Height climbed Negligible, but one steep bank at the wall itself.
Time 2 to 21/2 hours.
Map OS Landranger 65.
Leave the M876 at junction one and follow the A883 for around two miles to reach the Falkirk Wheel car park.
Follow the path at the end of the car park, alongside an access road, and go up to the Forth and Clyde Canal. Go left and walk along the towpath for few yards, to a bridge. Cross this to reach the Falkirk Wheel visitor centre. Walk past this and up a hill, branching off to the right along a gravel path that goes under the aqueduct next to the wheel itself. Once you have gone under the canal, ignore grass paths and take another gravel path, on the right.

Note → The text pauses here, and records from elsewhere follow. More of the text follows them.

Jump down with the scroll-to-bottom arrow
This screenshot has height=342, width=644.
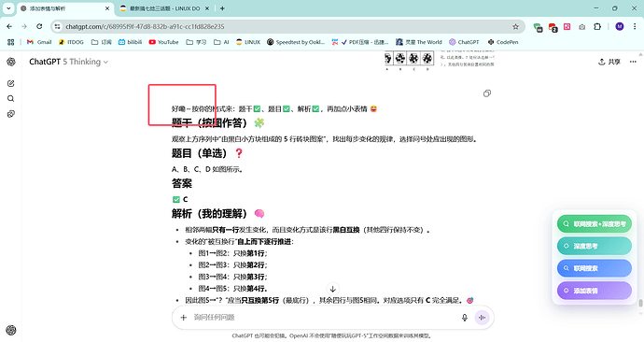point(332,289)
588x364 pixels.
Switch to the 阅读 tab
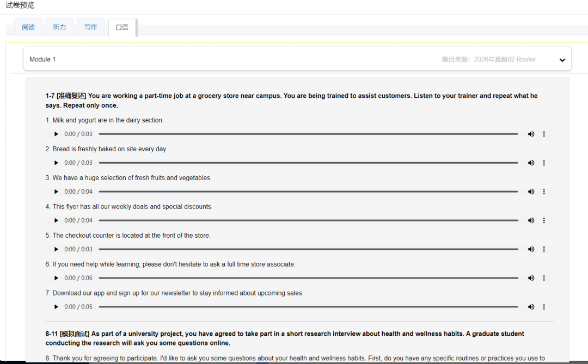click(28, 27)
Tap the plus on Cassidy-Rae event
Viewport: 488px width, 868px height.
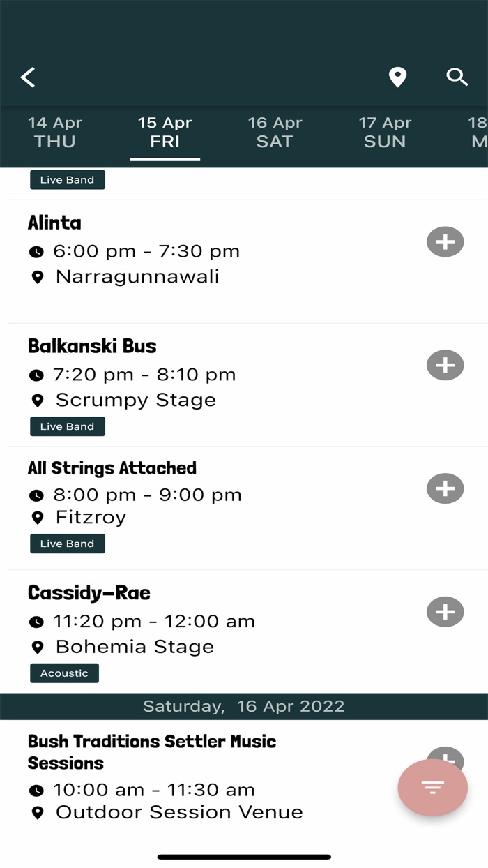tap(445, 611)
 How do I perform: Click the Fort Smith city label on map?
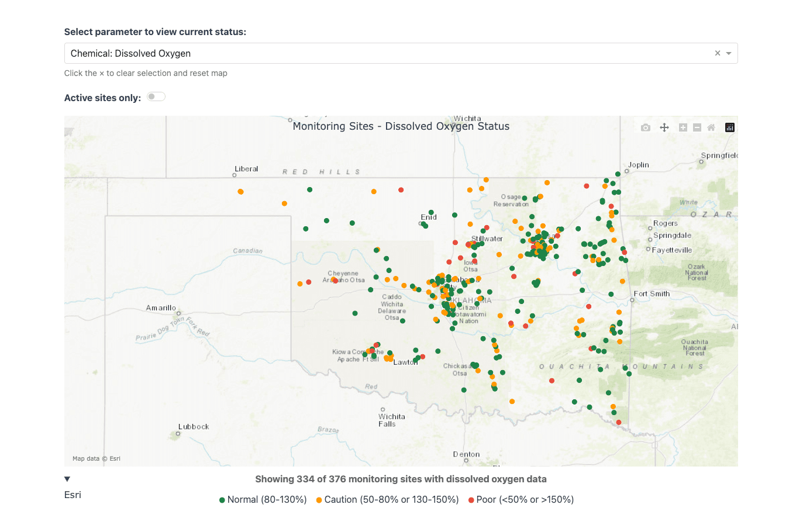click(x=652, y=294)
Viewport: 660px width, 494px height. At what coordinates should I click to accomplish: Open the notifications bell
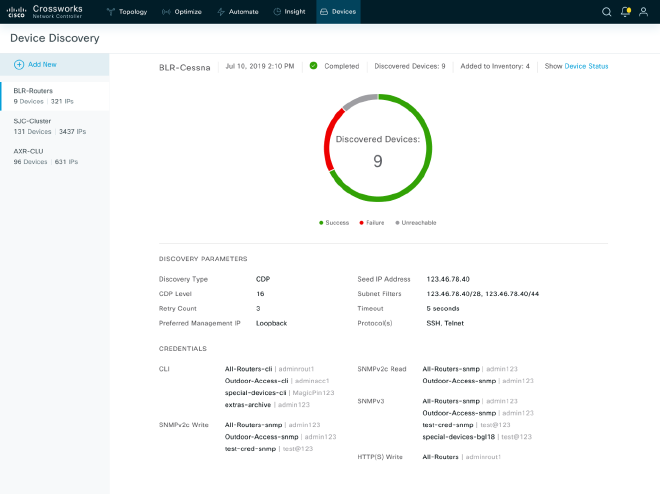(x=625, y=12)
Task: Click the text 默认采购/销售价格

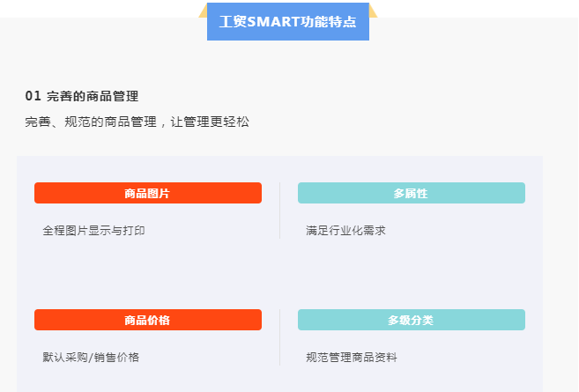Action: click(x=91, y=358)
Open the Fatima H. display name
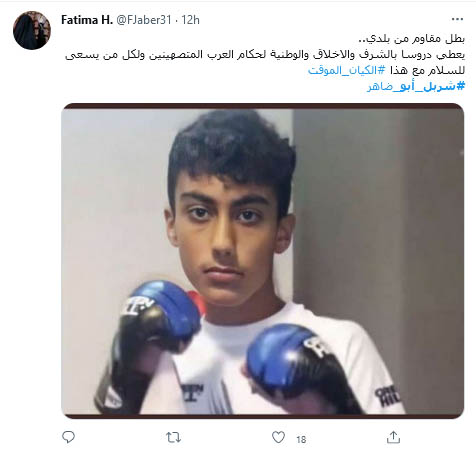Viewport: 476px width, 453px height. click(x=87, y=20)
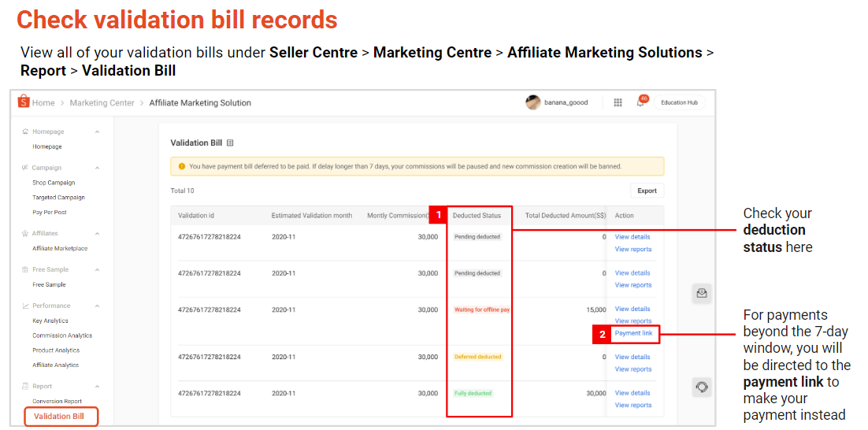868x430 pixels.
Task: Open Validation Bill in sidebar
Action: [x=59, y=416]
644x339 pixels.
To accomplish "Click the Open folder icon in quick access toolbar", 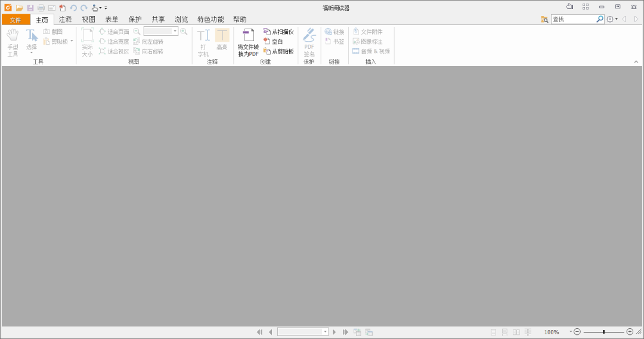I will tap(20, 8).
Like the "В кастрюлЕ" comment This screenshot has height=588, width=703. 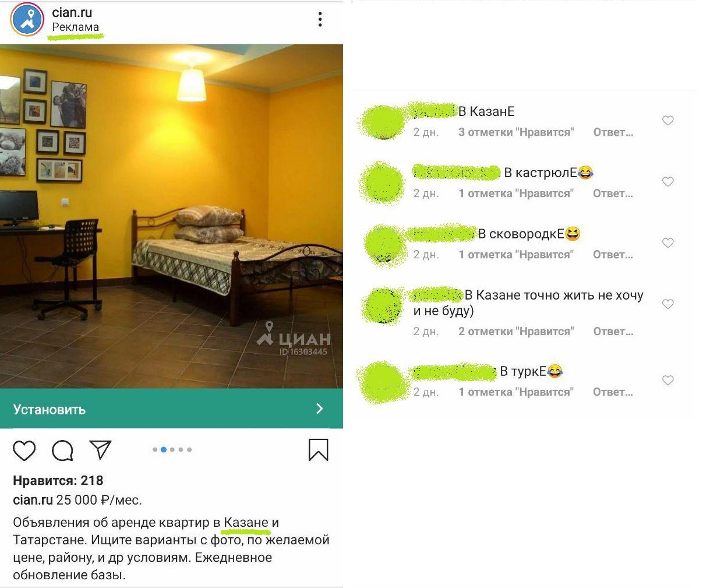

At a junction of paths, go straight on, following the sign marked 'Roman Fort'. When the path forks, go right and then almost immediately right again, along a grass path. You go up a short rise and then down to the left, through woodland. The path emerges at a gap in a fence and a clearing – Rough Castle.
Go straight ahead, then bear right to cross a causeway over the Antonine Wall ditch. Follow the ditch along the other side – looking right for the small pits, used as a line of defence. Recross the ditch after dropping down and crossing a burn. Climb up the side of the ditch and walk past an information board before reaching a little-used car park.
A track leads to a metal gate. Go through this and continue straight on, down to a minor road. This goes over a railway bridge and past industrial units and houses to eventually reach a main road, where you go right. Cross over the Forth and Clyde Canal and turn right to join the towpath. Two miles further on is the Falkirk Wheel and the car park.
There is a caf at the Falkirk Wheel which serves snacks and light meals. Otherwise, try the Wheelhouse restaurant, just before the entrance to the car park.
While you are in the area
After the walk, it makes sense to get up close to the wheel (0870 050 0208, www.thefalkirkwheel.co.uk) and take a trip on it.